If you open the newspaper in the morning or watch the weather channel on the news you can get an accurate prediction of sunrise and sunset each day for Central. However, still knowing that the latitude of Central is 65.5 can be a helpful number for your solar panel setup and planning. The closer your latitude is to zero the closer you are to the equator. At the equator you find the most consistent total sunlight hours throughout any given day of the year. As your latitude increases you can see larger discrepancies of daily sunlight hours during the year. For example, having very long summer days and very short and dark winter days
You will notice the difference in peak sunlight hours depending on the panel type. The more flexibility the solar panel has the efficient it can be throughout the day and the year. A fixed solar panel remains in the same position at all times. A 1-axis panel follows the sun throughout the day as it moves through the sky and eventually sets. A 2-axis panel not only tracks the daily movement, but also adjusts based on the sun's changing position in the sky throughout the year as the seasons change.

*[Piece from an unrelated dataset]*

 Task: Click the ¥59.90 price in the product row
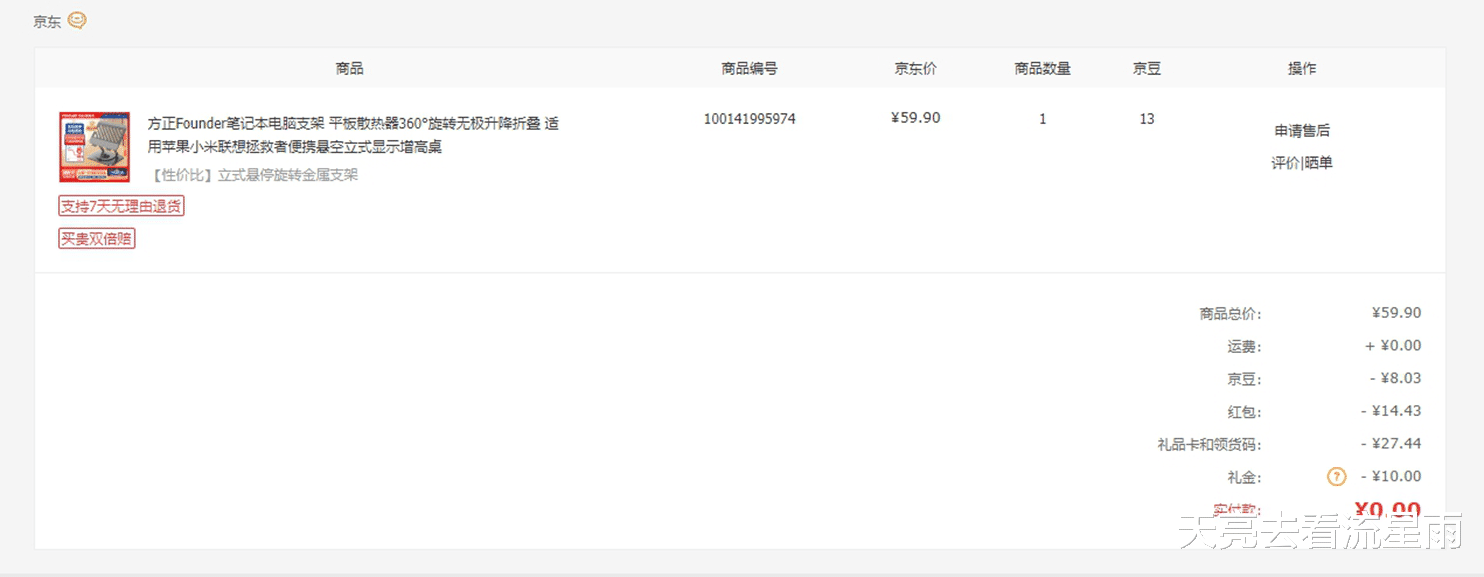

Another reason to consider average peak sun hours is because weather can dramatically affect the day-to-day output of solar panels. It goes without saying that a dark stormy day will produce less output than a clear sunny day. Looking at a yearly average helps account for these daily variables.
In Central the average yearly peak sun hours for a fixed tilt non-tracking solar panel mount is 3.1. This is for a fixed panel mounted at an angle that is equal to the latitude of the location for the entire year. The amount of peak sun hours increases to 4.3 hours if you are using a 1-axis panel, and to 4.6 hours if you upgrade to a 2-axis solar panel.